Configuration¶
You can configure backends directly or with MCP config JSON.
Direct server config¶
mcp-compressor --server-name alpha -- python alpha_server.py
servers = {
"alpha": {"command": "python", "args": ["alpha_server.py"]},
"atlassian": {"url": "https://mcp.atlassian.com/v1/mcp"},
}
const servers = {
alpha: { command: "python", args: ["alpha_server.py"] },
atlassian: { url: "https://mcp.atlassian.com/v1/mcp" },
};
let client = CompressorClient::builder()
.server("alpha", ServerConfig::command("python").arg("alpha_server.py"))
.server("atlassian", ServerConfig::url("https://mcp.atlassian.com/v1/mcp"))
.build();
Multi-server via the CLI¶
To configure multiple backend servers from the CLI without a config file, use --multi-server (repeatable):
mcp-compressor -c medium \
--multi-server "alpha=python alpha.py" \
--multi-server "beta=python beta.py"
The format is name=command [args...]. This adds one backend per flag value.
MCP config JSON¶
MCP config JSON is the easiest way to describe multiple backends.
{
"mcpServers": {
"alpha": {
"command": "python",
"args": ["alpha_server.py"]
},
"remote": {
"url": "https://mcp.example.com/v1/mcp"
}
}
}
Pass the config file path with --config:
mcp-compressor -c medium --config mcp.json
Note
--server-name cannot be combined with --config. When using a config file, server names come from the mcpServers keys.
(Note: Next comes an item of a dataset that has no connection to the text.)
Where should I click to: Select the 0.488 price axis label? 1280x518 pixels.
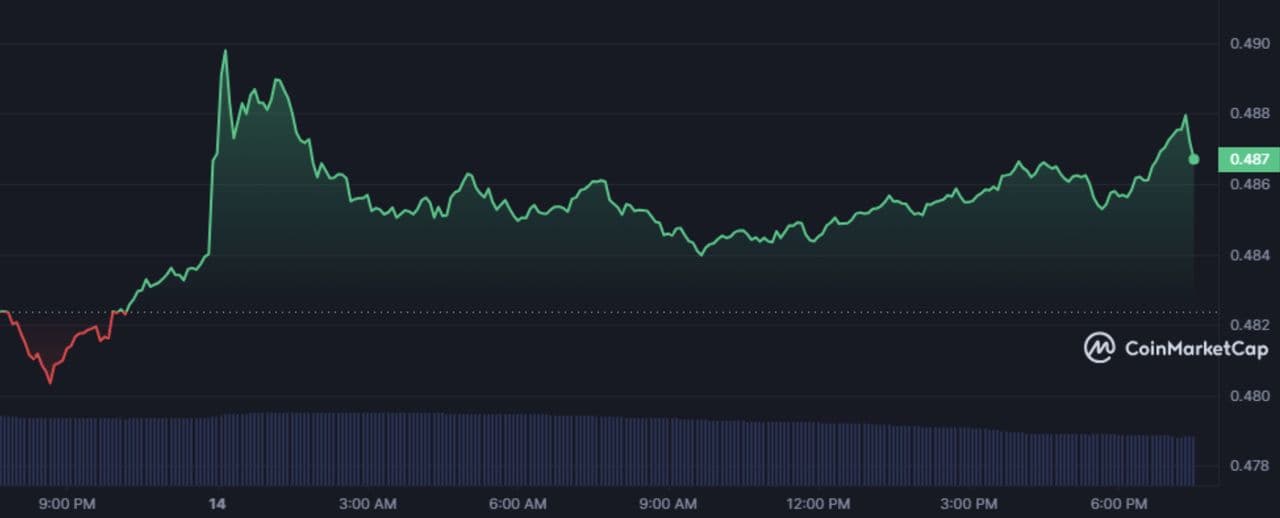point(1248,114)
For providers that require OAuth, the URL-only form triggers native OAuth. For non-interactive CI or static-token providers, add explicit headers:
{
"mcpServers": {
"remote": {
"url": "https://mcp.example.com/v1/mcp",
"headers": {
"Authorization": "******"
}
}
}
}
Environment variables in header values (${TOKEN}) are interpolated by the backend argument parser at runtime.
Filters¶
Use include/exclude filters to reduce the backend tool set before compression.
# Include only specific tools
mcp-compressor -c medium --include-tools getPage,updatePage -- python server.py
# Exclude specific tools
mcp-compressor -c medium --exclude-tools dangerousDelete -- python server.py
CompressorClient(
servers=servers,
include_tools=["getPage", "updatePage"],
exclude_tools=["dangerousDelete"],
)
new CompressorClient({
servers,
includeTools: ["getPage", "updatePage"],
excludeTools: ["dangerousDelete"],
});
CompressorClient::builder()
.include_tools(["getPage", "updatePage"])
.exclude_tools(["dangerousDelete"])
.build();
Filters are applied before compression: the compressed frontend only sees the filtered tool set.
TOON output¶
TOON (Token-Oriented Object Notation) is a token-efficient alternative representation for JSON-structured data. When enabled, the proxy converts JSON text in tool outputs to TOON format before returning results to the client. TOON encodes the same information as JSON using fewer tokens, which reduces the context consumed by large tool responses.
mcp-compressor -c medium --toonify -- python server.py
CompressorClient(
servers=servers,
toonify=True,
)
new CompressorClient({
servers,
toonify: true,
});
CompressorClient::builder()
.toonify(true)
.build();
Note
TOON output is most effective for tool responses that return deeply nested JSON objects. Plain text responses pass through unchanged.